Neue Obsession: Expressionismus

Ich bin jemandem verfallen.
Und ich schäme mich aufrichtig, dafür das es mir erst jetzt aufgefallen ist.
Gottfried Benn.

Und das fällt mir 3 Jahre nach meinem Abitur ein – OH MEIN GOTT!
Wir behandeln das Thema Expressionismus gerade in der Berufsschule und ich habe mich aufrichtig verliebt.
Wieso ist mir das nicht schon in der Schule aufgefallen?
Wahrscheinlich war ich mit anderen Dingen beschäftigt..

Unsere heutige Aufgabe im Unterricht war es, sein Gedicht „Mann und Frau gehen durch die Krebsbaracke“ neu zu schreiben.
Wie, war uns überlassen.
Dazu muss ich anmerken – für alle die ihn nicht kennen – das er einen sehr morbiden Stil hat, was wohl daher kommt das er als Militärarzt arbeitete.
Ich liebe seinen Schreibweise, sie erinnert mich stark an die Texte von Rammstein bzw. die Gedichte von Till Lindemann.
Also genau mein Fall.
In diesem Gedicht geht es um den Verfall, den Tod und wie er den Menschen quält. Hier das Gedicht:

Mann und Frau gehn durch die Krebsbaracke

Hier diese Reihe sind zerfallene Schöße
und diese Reihe ist zerfallene Brust.
Bett stinkt bei Bett. Die Schwestern wechseln stündlich.

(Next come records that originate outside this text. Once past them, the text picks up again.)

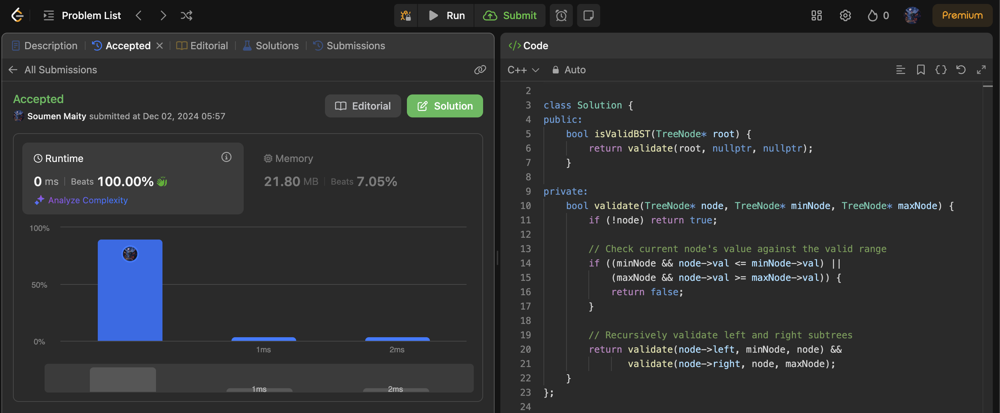The width and height of the screenshot is (1000, 413).
Task: Toggle the Auto lock setting
Action: click(569, 70)
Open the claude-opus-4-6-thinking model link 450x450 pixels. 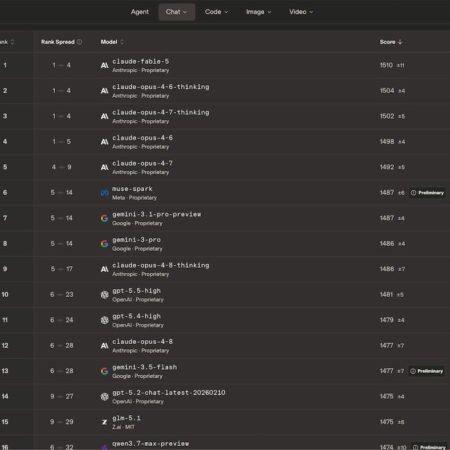tap(161, 87)
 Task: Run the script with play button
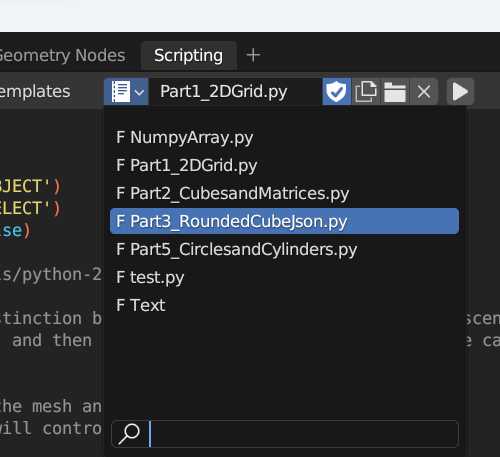460,92
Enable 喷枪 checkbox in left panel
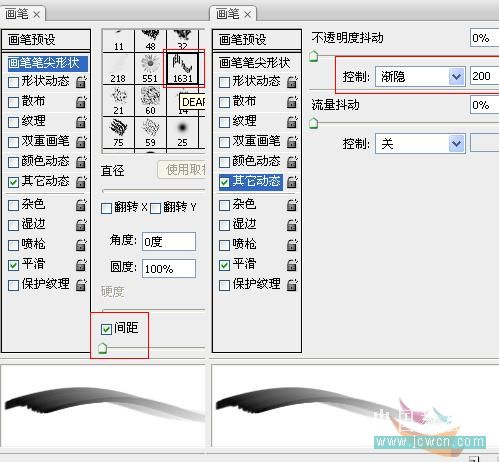499x462 pixels. tap(13, 245)
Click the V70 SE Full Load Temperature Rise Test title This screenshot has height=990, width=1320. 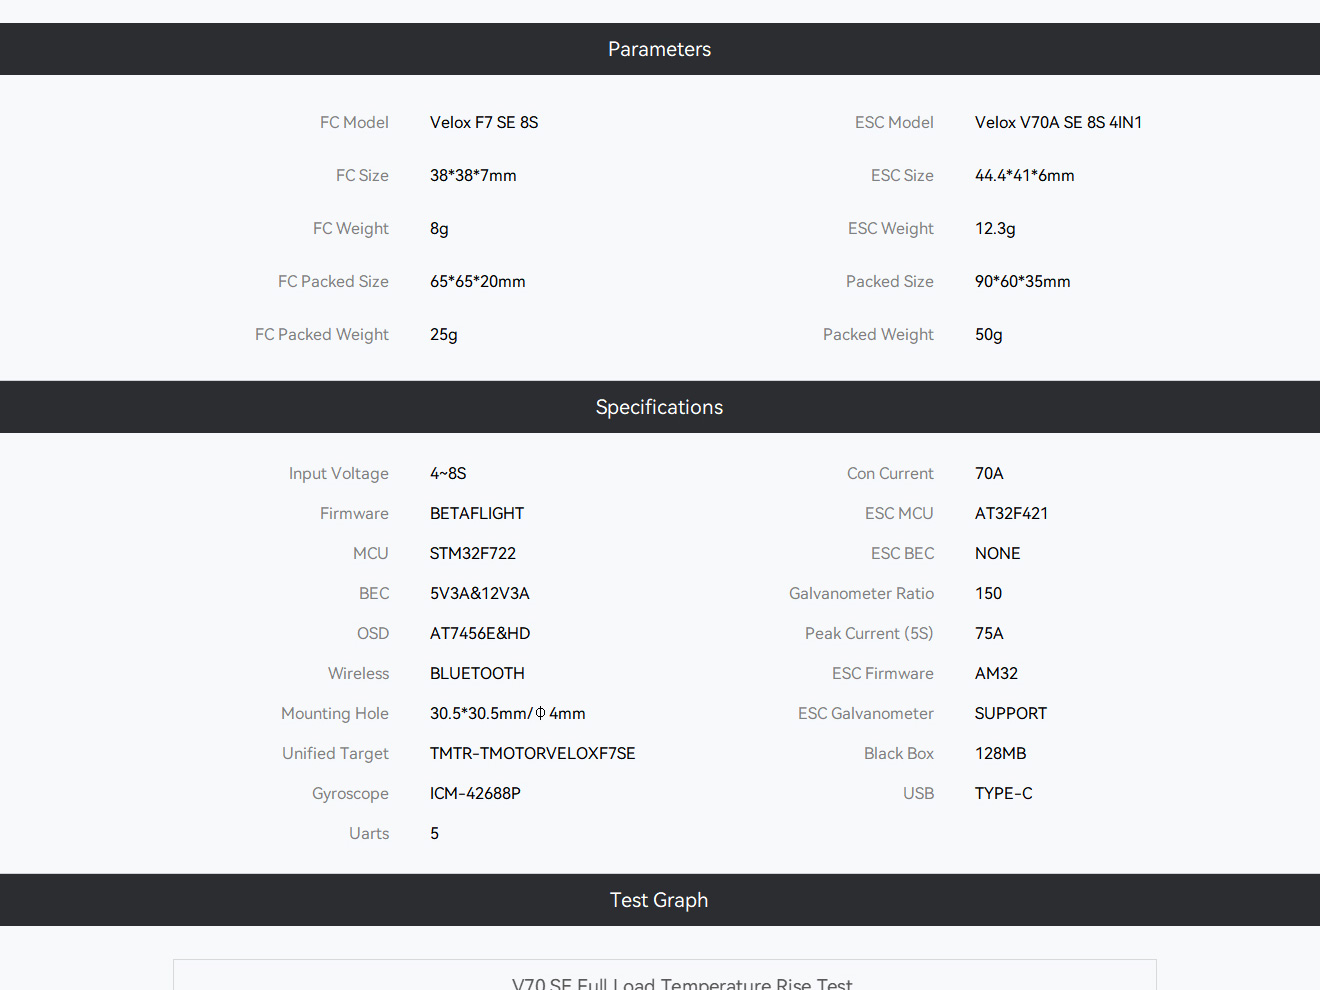pyautogui.click(x=682, y=982)
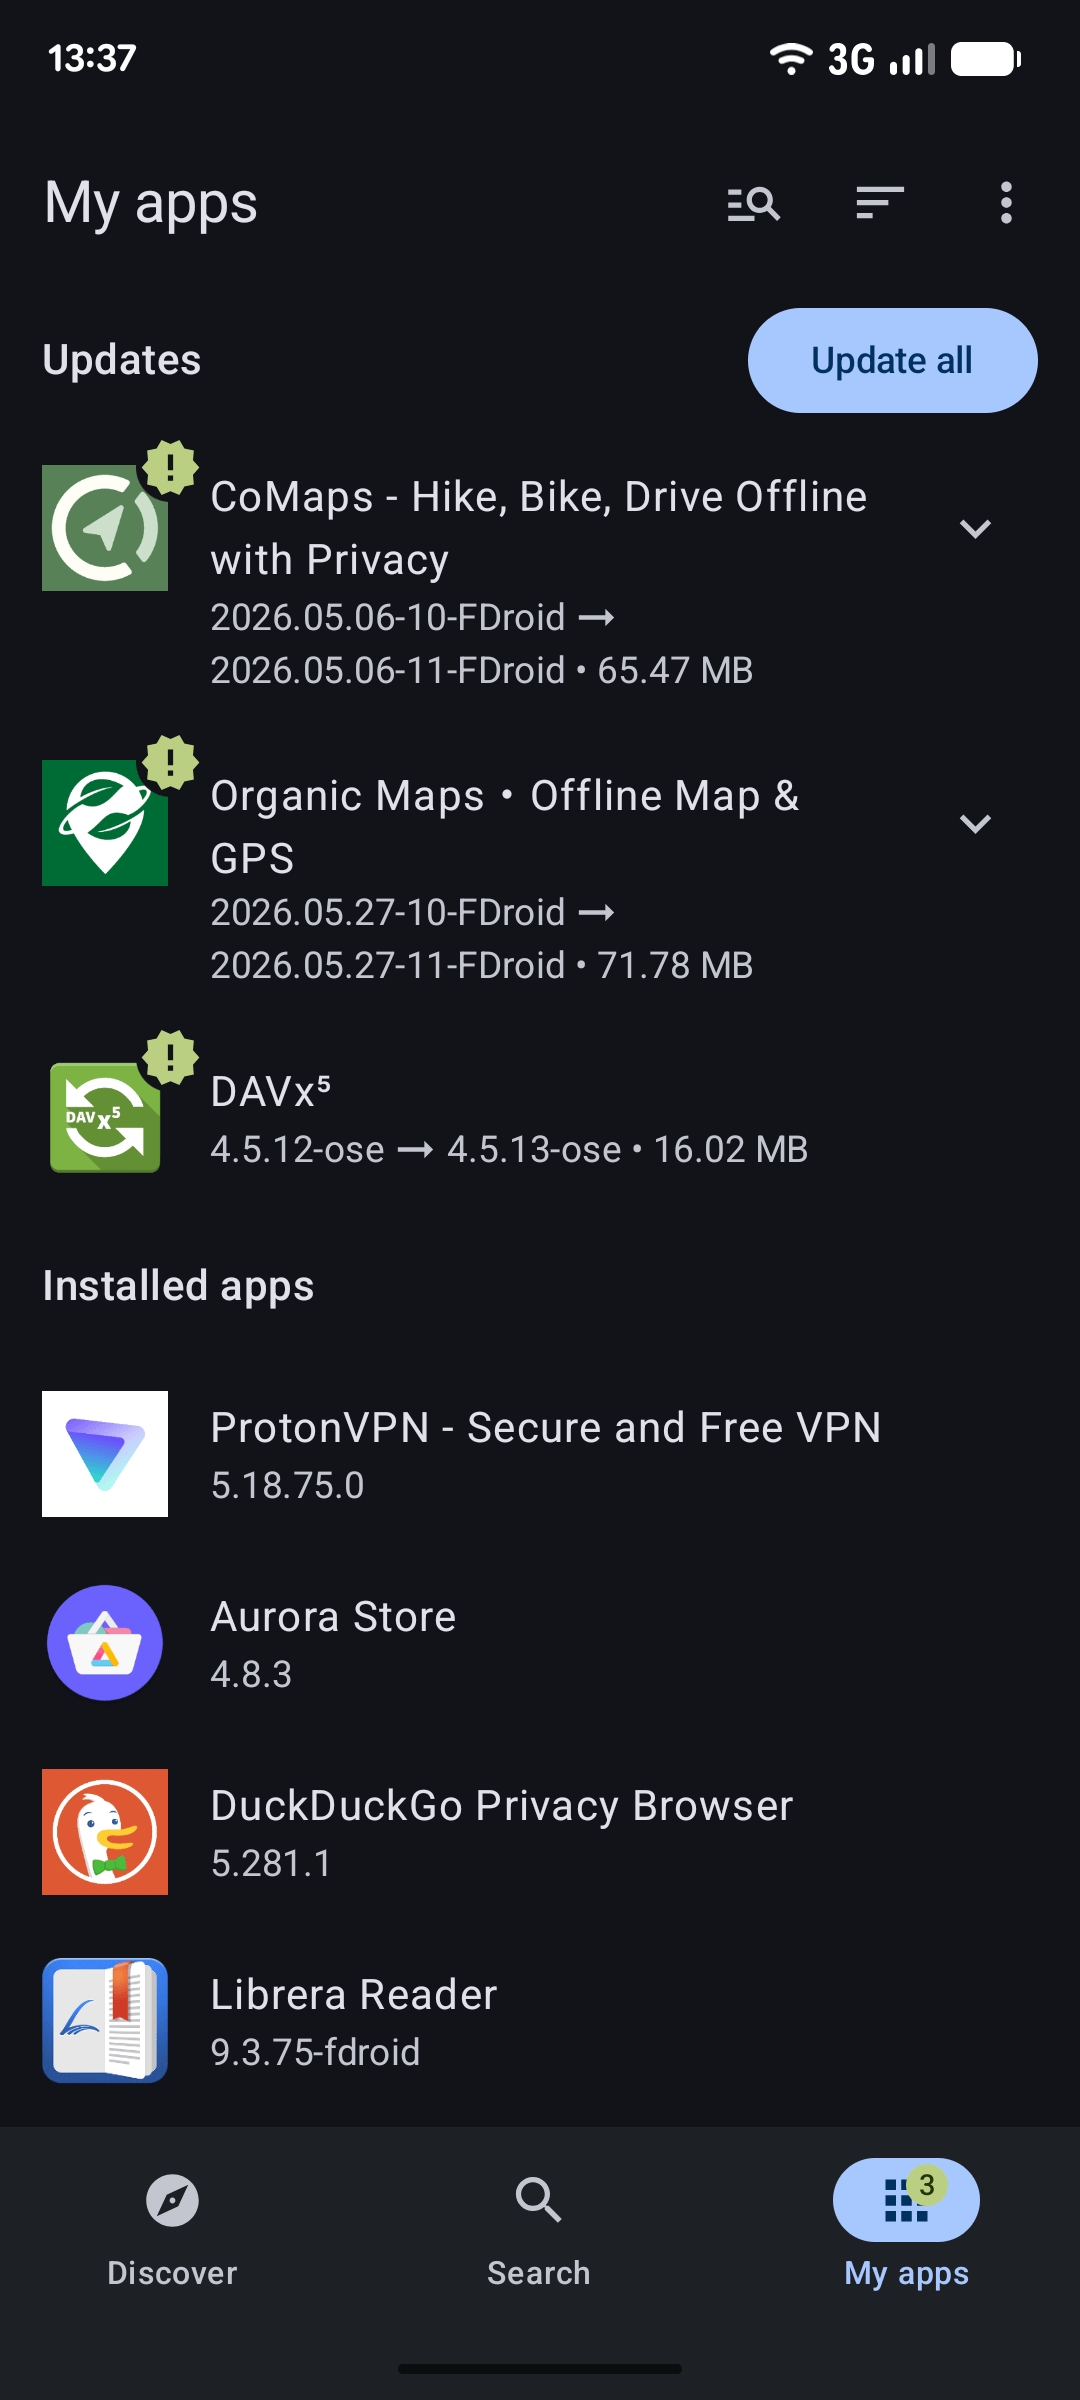Open the three-dot overflow menu
Screen dimensions: 1080x2400
(x=1006, y=203)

Komm, hebe ruhig diese Decke auf.
Sieh, dieser Klumpen Fett und faule Säfte,
das war einst irgendeinem Mann groß
und hieß auch Rausch und Heimat.

Komm, sieh auf diese Narbe an der Brust.
Fühlst du den Rosenkranz von weichen Knoten?
Fühl ruhig hin. Das Fleisch ist weich und schmerzt nicht.

Hier diese blutet wie aus dreißig Leibern.
Kein Mensch hat soviel Blut.
Hier dieser schnitt man
erst noch ein Kind aus dem verkrebsten Schoß.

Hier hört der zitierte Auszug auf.